--- START ---

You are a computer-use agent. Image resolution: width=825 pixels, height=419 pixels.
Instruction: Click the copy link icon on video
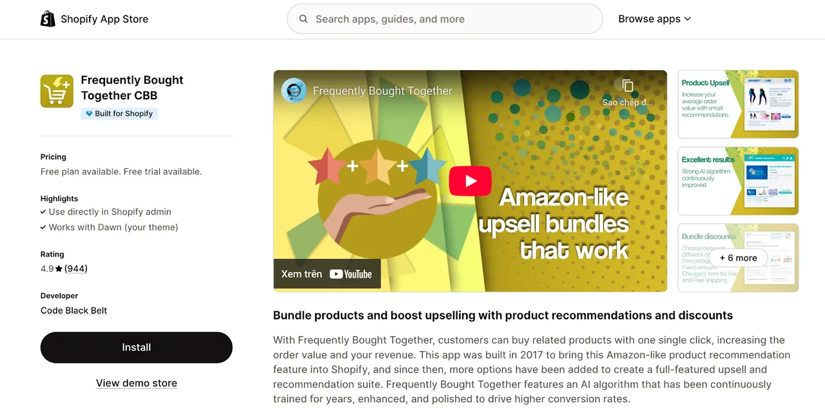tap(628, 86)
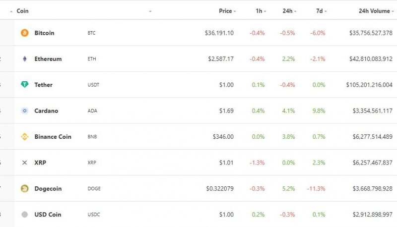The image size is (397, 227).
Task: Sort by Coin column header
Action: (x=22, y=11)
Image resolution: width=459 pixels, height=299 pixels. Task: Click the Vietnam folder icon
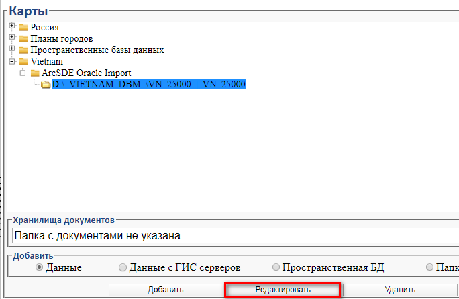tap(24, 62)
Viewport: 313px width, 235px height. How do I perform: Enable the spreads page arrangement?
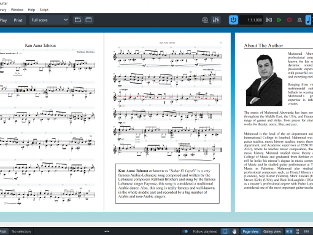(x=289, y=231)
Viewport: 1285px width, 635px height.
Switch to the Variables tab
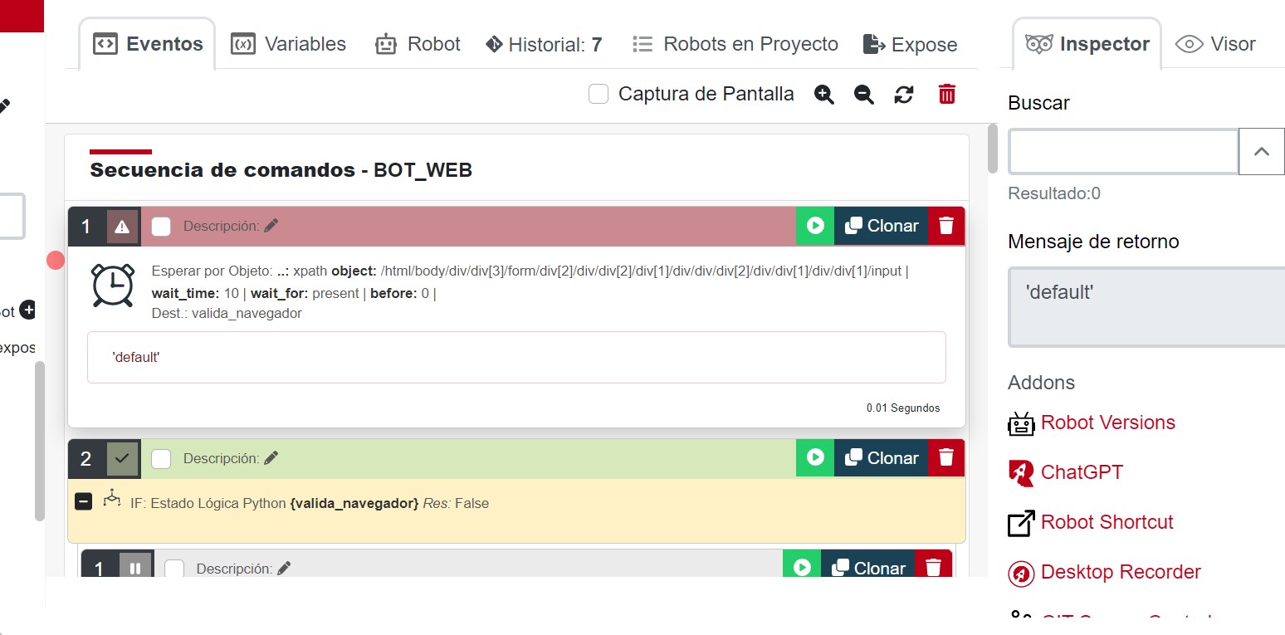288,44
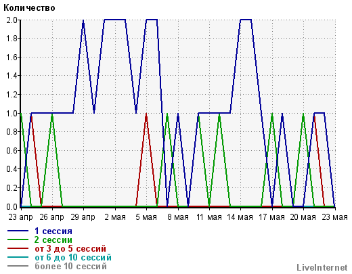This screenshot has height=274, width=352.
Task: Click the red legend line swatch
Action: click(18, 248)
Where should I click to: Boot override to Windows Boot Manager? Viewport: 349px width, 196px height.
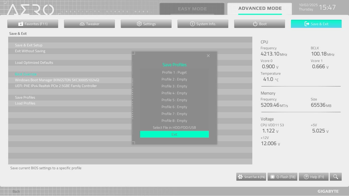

--- END ---
--- START ---

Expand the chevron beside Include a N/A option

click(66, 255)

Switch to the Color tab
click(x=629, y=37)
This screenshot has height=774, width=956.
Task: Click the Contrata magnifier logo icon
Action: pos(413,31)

--- END ---

From the line containing "You are a computer-use" through the line containing "Where should I", copy every line above exactly, without pictures.

→ Solved exercise
You are a computer-use agent. Image resolution: width=825 pixels, height=419 pixels.
Instruction: Click the copy link icon on video
tap(628, 86)
The image size is (397, 227).
Task: Sort by Coin column header
Action: (x=22, y=11)
Image resolution: width=459 pixels, height=299 pixels. Task: Click the Vietnam folder icon
tap(24, 62)
Viewport: 313px width, 235px height. How do I perform: Enable the spreads page arrangement?
(x=289, y=231)
Viewport: 1285px width, 635px height.
Switch to the Variables tab
288,44
This screenshot has height=274, width=352.
Task: Click the red legend line swatch
Action: click(18, 248)
Where should I click to: Boot override to Windows Boot Manager? Viewport: 349px width, 196px height.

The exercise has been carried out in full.